──────── Records to process
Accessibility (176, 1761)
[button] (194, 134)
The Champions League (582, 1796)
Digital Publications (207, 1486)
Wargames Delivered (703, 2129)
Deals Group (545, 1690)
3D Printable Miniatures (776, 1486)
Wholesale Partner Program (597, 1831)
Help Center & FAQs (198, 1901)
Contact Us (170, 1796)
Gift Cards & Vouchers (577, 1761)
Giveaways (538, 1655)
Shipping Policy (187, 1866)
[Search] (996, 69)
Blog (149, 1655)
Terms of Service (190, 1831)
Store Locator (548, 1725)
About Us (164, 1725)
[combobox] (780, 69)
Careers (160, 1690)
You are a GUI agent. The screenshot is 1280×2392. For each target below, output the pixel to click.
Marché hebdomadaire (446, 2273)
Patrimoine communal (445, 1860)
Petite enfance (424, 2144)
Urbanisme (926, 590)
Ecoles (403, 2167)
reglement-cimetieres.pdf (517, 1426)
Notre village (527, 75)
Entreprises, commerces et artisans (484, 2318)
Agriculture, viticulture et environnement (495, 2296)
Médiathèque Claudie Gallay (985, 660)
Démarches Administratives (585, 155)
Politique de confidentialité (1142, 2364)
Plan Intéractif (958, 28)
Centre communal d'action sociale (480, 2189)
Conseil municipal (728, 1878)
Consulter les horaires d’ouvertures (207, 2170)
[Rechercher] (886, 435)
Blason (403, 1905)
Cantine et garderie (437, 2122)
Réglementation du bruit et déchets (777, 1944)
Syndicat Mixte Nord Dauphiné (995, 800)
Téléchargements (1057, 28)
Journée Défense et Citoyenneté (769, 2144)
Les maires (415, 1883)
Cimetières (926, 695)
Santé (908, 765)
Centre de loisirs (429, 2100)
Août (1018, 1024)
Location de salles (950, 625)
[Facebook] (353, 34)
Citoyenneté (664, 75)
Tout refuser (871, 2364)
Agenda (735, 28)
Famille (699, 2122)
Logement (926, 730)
────────────────
- _Exercise details_: Which lines in the entries above contain "communal"? Pull each of them out.

- _Solution for this task_:
Patrimoine communal (445, 1860)
Centre communal d'action sociale (480, 2189)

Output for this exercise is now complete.